As the Diversity editor of Rising East, I didn’t think that the day of questioning my own job title would come so quickly! Multiculturalism is a good thing, a beneficial thing, a progressive thing. It has changed the face of the world – I know it’s a cliché but it’s true, and it has opened the doors to tolerance, understanding and a deeper sense of humanity. But what about its limitations? If multiculturalism is defined as reciprocal recognition of the differences between cultures, where does that take us to? Does there come a point where core values are simply different – and there’s nothing with which to reconcile them? To me, that seems to be the point at which multiculturalism stops working. In other words, I’m pointing to the limits of multiculturalism.
Differences in core values are often influenced by larger factors that play a fundamental role in daily life. These key factors, including religion, ethnic culture, childhood and upbringing, inform a person’s life world and filter out other factors which may be crucial to other people’s existence. It might sound abstract, but this process exerts a concrete influence on who the individual becomes, and the values and beliefs that person holds. And as we all know, these factors continue to prompt tensions and conflicts which we probably won’t hear the end of in our lifetime.
There are circumstances in which individuals’ core beliefs can never be reconciled – especially when cultural difference is our organising principle. Yes, we can aspire to tolerance and acceptance, but there is also the very large elephant in the room that needs to be addressed: the fact that your core beliefs may clash head-on with mine; and when this happens, multiculturalism runs out of things to say.
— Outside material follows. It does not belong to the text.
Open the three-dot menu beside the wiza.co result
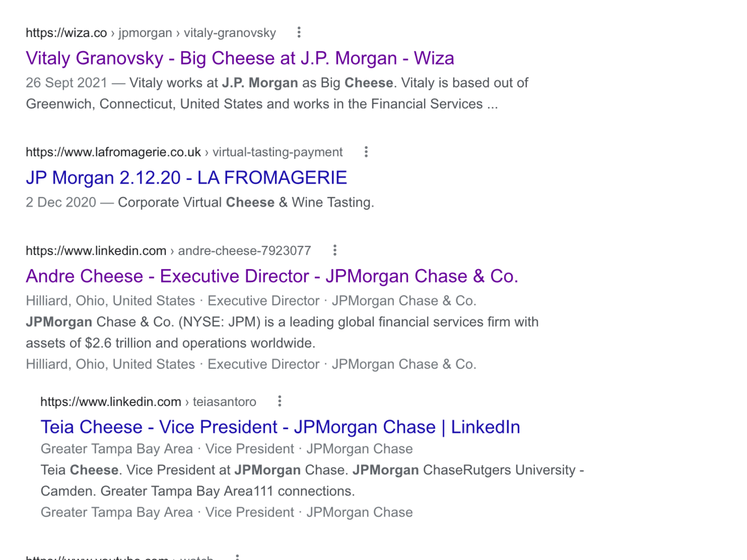This screenshot has width=747, height=560. [x=299, y=32]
As the Centre for Clinical Interventions suggests, core beliefs are the “very essence of how WE see ourselves, the world and the future…these core beliefs become ‘activated’ in certain situations.” In such situations, how people see themselves will determine how they act – and sometimes their actions include conflict with others who see themselves differently.
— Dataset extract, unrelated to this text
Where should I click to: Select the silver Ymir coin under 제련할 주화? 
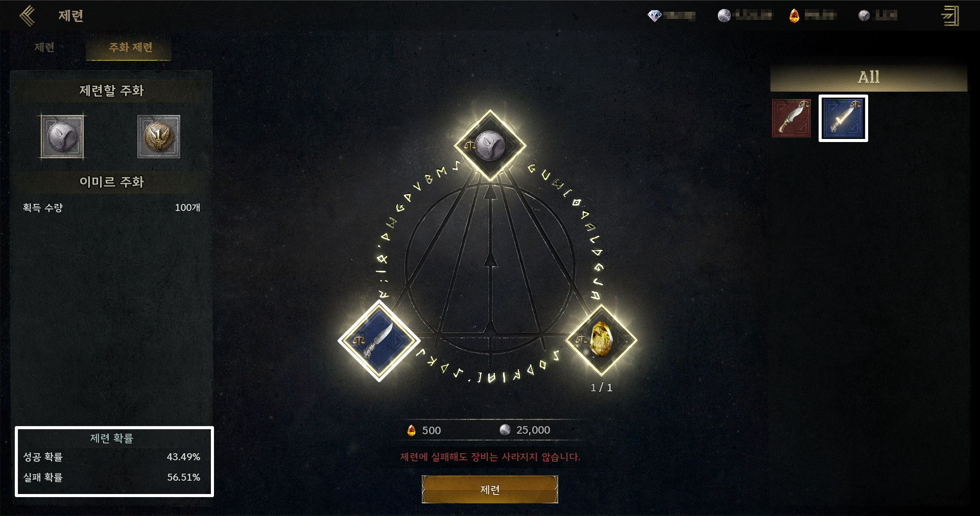point(62,137)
Looking at the multicultural city that I live in, I have been exposed to a variety of people, religions, cultures and upbringings – the list really is endless! From my own experience, religious differences are the pinch-point for multiculturalism, although ‘religion’ is sometimes only the first expression of differences which define a whole way of life.
Given the passion that people hold for their faiths, sometimes they are bound to clash. Yes, it is vital to promote understanding and acceptance but we must also recognise that there are times when differences are so sharp, and held so dearly, that there will never be agreement. And that is OK! I certainly do feel that if communities try TOO hard to delve deep into people’s personal beliefs to gain an understanding, it can even add to the tension, making outright hostility almost inevitable.
What I seem to see increasingly is people from minority backgrounds being identified only in terms of that background, whether it is religious or ethnic. But our identities are more complex than that – and more fluid. As human beings, we have a variety of interests, beliefs and principles. We are part of different groups in various aspects of our lives and at various times. Therefore, grouping people together under just one label and ignoring their multiple identities, is damaging and limiting.
In this city there are hundreds of small communities containing deep-seated differences among their own members. There are intercommunity differences covering a whole range of beliefs on issues ranging from divorce to homosexuality. So how can we expect multiculturalism to solve everything when there are irreconcilable differences within our own small groups?
Even if individuals belong to a certain group, it does not mean that their individuality is wholly owned by their belonging. Attempting to confine them within this group – as if they have no other existence outside it – is a recipe for disaster.
This is something that I can really relate to. I’ve had people tell me that all Muslim students can ‘be found in mosques’, and although I’ve never been to Africa, I keep getting asked which dialect of North African Arabic I speak. I mean come on, stereotypical much?
Being of South Asian descent, one example in my ethnic history that illustrates the importance of NOT grouping people together under just one label, is the 70-year-old Partition of the Indian subcontinent. As their parting gesture to the continent they had oppressed for so long, British colonialists separated its people by religion, dividing India into two – the nation state of India for the Hindus, Pakistan and ‘East Pakistan’ for the Muslims.
Indo-Pak relations have always been shaky since Partition. There have been undercurrents of hostility since the 1970s, and the knock-on effects are noticeable on the streets of London today. It makes me wonder: what would the subcontinent have been like if it was not fragmented and divided according to religion? What would Britain be like if there was a way of going beyond cultural differences?
Dame Louise Casey’s review of multiculturalism: A Nation Divided?, observes that ‘certain ethnic groups tend to live and mix only among themselves’ in British society, which she says is ‘understandable’. The report contains further examples of categorising ethnic community members as if they are only members of that community, and it comes close to blaming these groups for the mixed results of multiculturalism; whereas multiculturalism’s limitations are really inherent within the project itself.
If people become entrenched, why does this happen? What is the dynamic which leads to fragmentation? Why have the authorities bought in to a project which can only do difference, without offering anything beyond this?
This is the ‘Why?’ that I believe is important to introduce to communities and large multicultural metropolises like London.